DATA SHOWN:

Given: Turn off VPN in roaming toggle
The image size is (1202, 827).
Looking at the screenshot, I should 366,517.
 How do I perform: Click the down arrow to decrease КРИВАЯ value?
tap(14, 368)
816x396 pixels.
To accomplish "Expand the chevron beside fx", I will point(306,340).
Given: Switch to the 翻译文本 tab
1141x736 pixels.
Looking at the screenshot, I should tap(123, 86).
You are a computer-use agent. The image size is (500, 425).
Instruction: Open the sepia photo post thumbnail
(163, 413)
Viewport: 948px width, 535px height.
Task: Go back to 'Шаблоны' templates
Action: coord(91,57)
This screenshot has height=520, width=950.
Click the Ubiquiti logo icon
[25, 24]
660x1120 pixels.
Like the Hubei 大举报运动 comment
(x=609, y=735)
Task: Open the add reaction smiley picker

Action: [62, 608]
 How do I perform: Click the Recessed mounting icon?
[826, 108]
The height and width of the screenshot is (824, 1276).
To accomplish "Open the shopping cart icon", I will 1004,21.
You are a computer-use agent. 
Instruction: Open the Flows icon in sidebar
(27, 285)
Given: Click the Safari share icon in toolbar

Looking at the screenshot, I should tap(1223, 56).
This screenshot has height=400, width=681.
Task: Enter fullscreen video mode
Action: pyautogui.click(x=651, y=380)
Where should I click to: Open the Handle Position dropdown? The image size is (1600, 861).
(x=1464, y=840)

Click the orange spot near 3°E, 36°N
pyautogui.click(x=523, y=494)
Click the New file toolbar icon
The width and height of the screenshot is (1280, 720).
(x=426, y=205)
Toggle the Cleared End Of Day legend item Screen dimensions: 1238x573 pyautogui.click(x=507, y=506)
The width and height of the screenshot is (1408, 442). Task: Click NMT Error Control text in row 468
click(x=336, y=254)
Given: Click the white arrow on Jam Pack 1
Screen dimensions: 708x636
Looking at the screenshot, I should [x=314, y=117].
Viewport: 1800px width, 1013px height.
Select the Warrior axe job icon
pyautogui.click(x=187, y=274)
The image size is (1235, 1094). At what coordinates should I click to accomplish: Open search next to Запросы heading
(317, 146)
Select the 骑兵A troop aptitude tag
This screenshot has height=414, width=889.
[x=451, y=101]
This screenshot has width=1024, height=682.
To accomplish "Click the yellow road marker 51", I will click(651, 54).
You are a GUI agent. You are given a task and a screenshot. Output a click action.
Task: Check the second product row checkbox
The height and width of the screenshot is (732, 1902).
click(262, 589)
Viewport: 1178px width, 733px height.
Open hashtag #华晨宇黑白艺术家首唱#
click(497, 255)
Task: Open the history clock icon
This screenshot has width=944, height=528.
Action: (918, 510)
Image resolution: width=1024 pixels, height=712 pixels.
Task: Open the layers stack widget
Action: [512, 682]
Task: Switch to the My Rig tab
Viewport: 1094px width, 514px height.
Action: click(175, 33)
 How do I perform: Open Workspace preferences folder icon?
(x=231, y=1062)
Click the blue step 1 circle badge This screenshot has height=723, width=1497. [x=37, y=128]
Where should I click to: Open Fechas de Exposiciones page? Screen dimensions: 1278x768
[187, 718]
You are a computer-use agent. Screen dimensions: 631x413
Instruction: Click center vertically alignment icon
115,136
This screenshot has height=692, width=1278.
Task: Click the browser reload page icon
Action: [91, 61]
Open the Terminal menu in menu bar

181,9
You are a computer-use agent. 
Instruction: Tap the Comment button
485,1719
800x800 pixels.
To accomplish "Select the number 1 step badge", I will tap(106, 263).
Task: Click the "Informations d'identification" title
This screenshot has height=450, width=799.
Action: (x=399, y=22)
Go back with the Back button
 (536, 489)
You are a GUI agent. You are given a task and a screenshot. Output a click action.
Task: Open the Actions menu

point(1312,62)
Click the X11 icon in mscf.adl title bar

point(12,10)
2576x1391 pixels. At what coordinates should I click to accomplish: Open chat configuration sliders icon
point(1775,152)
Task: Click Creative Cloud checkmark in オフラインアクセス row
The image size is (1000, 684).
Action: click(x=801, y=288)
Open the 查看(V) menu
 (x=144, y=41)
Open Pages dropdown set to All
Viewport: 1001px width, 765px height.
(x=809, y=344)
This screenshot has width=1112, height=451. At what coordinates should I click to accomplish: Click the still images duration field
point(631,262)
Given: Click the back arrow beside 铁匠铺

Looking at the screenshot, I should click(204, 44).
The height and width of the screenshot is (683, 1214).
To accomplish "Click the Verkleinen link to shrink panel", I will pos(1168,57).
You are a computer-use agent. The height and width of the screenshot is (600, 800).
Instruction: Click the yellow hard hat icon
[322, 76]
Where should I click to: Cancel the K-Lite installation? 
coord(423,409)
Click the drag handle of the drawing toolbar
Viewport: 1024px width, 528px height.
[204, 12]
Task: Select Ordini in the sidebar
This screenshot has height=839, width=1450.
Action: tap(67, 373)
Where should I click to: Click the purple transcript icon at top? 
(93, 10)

BRIEF: Transcribe exactly, and only, the lines from the one bearing "Go back with the Back button" through the last line of the entries, counting both.

SOLUTION BELOW:
Go back with the Back button
 (536, 489)
You are a GUI agent. You are given a task and a screenshot. Output a click action.
Task: Open the Actions menu

point(1312,62)
Click the X11 icon in mscf.adl title bar

point(12,10)
2576x1391 pixels. At what coordinates should I click to accomplish: Open chat configuration sliders icon
point(1775,152)
Task: Click Creative Cloud checkmark in オフラインアクセス row
The image size is (1000, 684).
Action: click(x=801, y=288)
Open the 查看(V) menu
 (x=144, y=41)
Open Pages dropdown set to All
Viewport: 1001px width, 765px height.
(x=809, y=344)
This screenshot has width=1112, height=451. At what coordinates should I click to accomplish: Click the still images duration field
point(631,262)
Given: Click the back arrow beside 铁匠铺

Looking at the screenshot, I should click(204, 44).
The height and width of the screenshot is (683, 1214).
To accomplish "Click the Verkleinen link to shrink panel", I will pos(1168,57).
You are a computer-use agent. The height and width of the screenshot is (600, 800).
Instruction: Click the yellow hard hat icon
[322, 76]
Where should I click to: Cancel the K-Lite installation? 
coord(423,409)
Click the drag handle of the drawing toolbar
Viewport: 1024px width, 528px height.
[204, 12]
Task: Select Ordini in the sidebar
This screenshot has height=839, width=1450.
Action: tap(67, 373)
Where should I click to: Click the purple transcript icon at top? 
(93, 10)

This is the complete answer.